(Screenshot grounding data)
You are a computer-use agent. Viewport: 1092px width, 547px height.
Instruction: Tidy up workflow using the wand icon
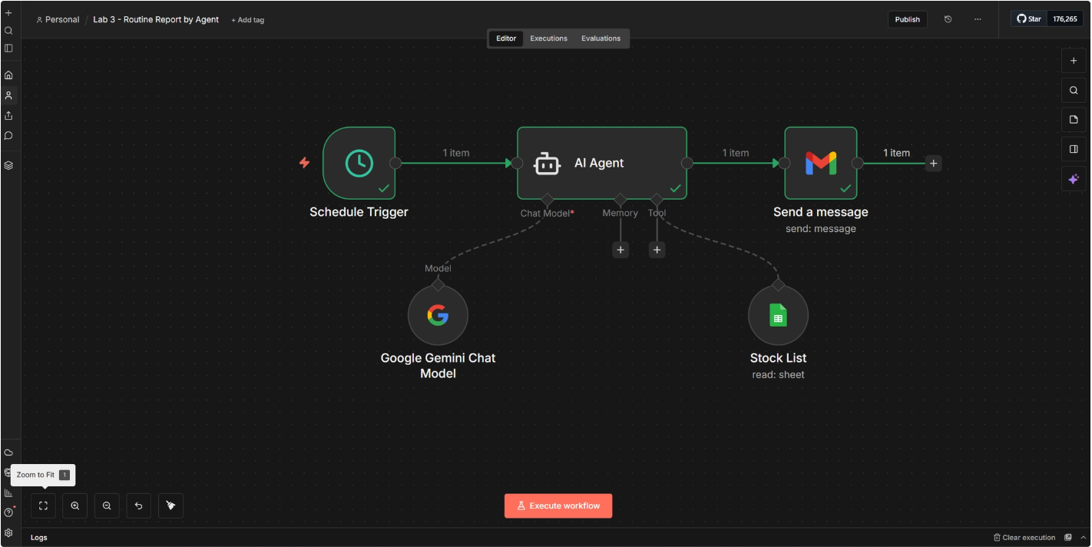point(170,506)
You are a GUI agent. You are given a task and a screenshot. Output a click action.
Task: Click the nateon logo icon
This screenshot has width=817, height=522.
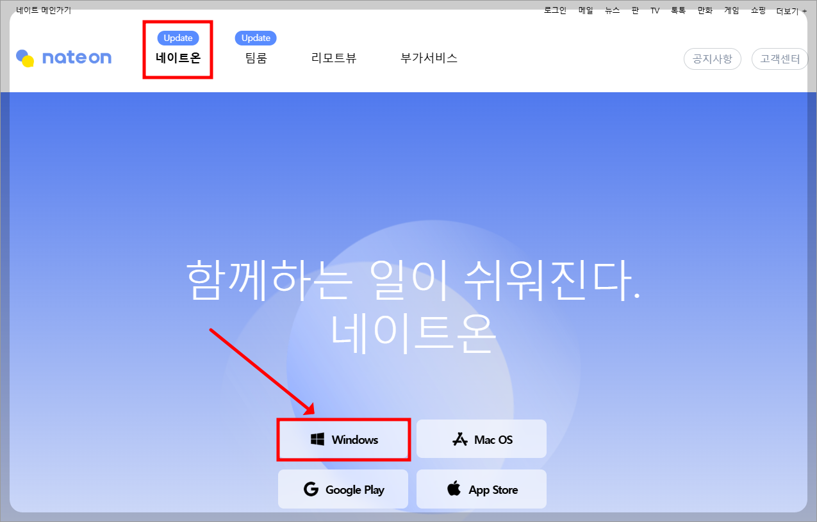(x=25, y=57)
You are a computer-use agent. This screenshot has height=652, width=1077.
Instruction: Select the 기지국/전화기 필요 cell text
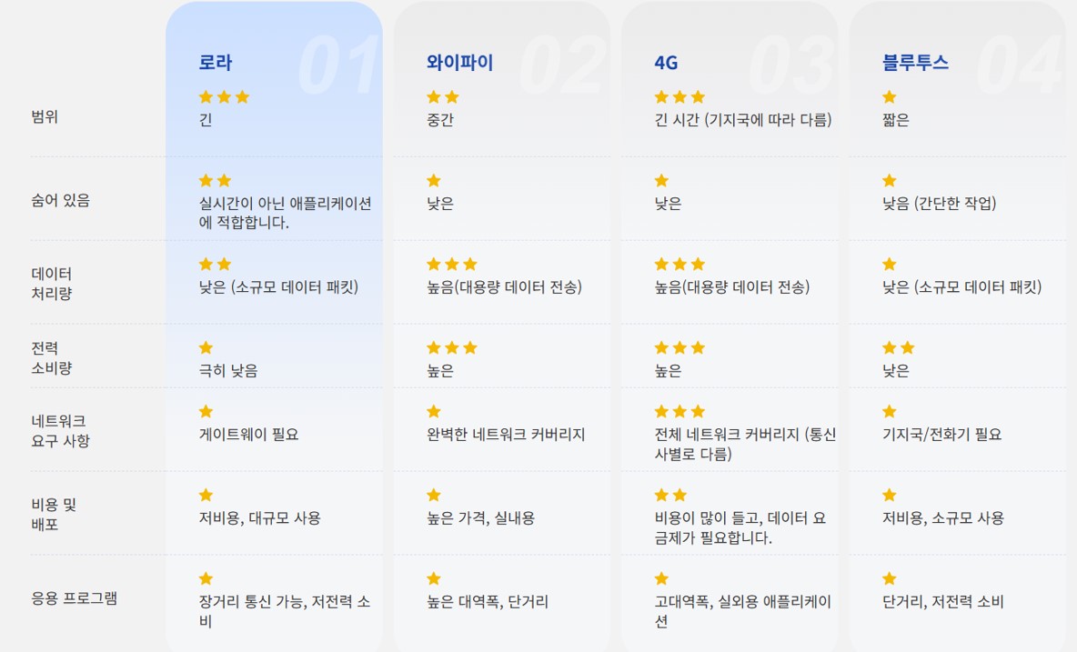pos(941,435)
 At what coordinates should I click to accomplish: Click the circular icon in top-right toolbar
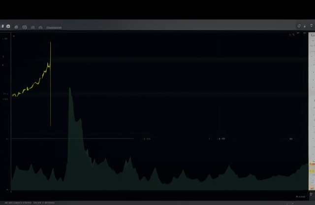pyautogui.click(x=299, y=26)
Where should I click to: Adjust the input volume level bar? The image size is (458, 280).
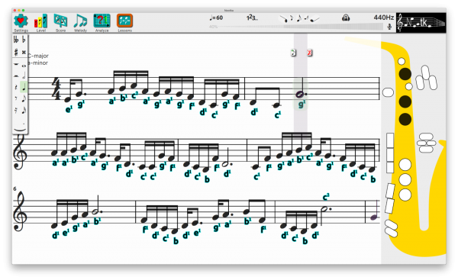295,27
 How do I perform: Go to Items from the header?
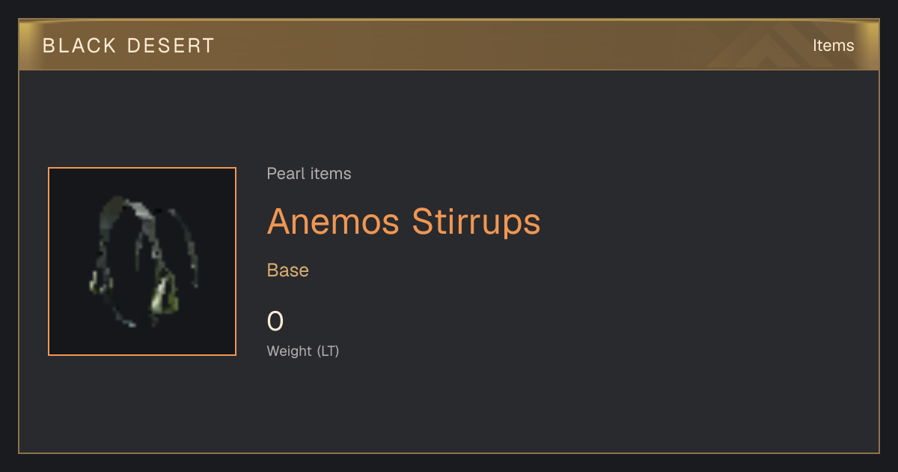click(x=834, y=45)
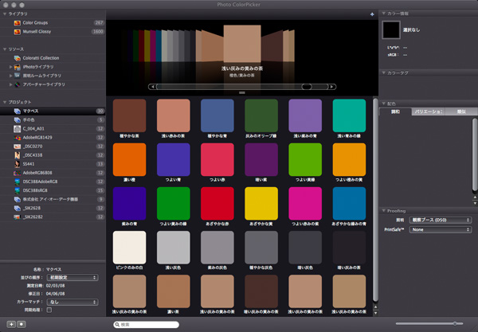The width and height of the screenshot is (478, 332).
Task: Select the Colorati Collection resource
Action: 43,59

§ Task to carry out: Any pictures should be dropped; transcribe the rest of the records above exactly.

§ Reply to the task:
You are a computer-use agent. Viewport: 1092px width, 547px height.
Instruction: Tidy up workflow using the wand icon
point(170,506)
You are a GUI agent. You are given a task and a screenshot. Output a click action.
Task: Click the nateon logo icon
This screenshot has width=817, height=522.
(x=25, y=57)
You are a computer-use agent. This screenshot has height=652, width=1077.
Instruction: Select the 기지국/전화기 필요 cell text
pos(941,435)
 At what coordinates should I click to accomplish: Click the circular icon in top-right toolbar
pyautogui.click(x=299, y=26)
Where should I click to: Adjust the input volume level bar? The image size is (458, 280).
295,27
 How do I perform: Go to Items from the header?
click(x=834, y=45)
The width and height of the screenshot is (478, 332).
Task: Select the Colorati Collection resource
Action: 43,59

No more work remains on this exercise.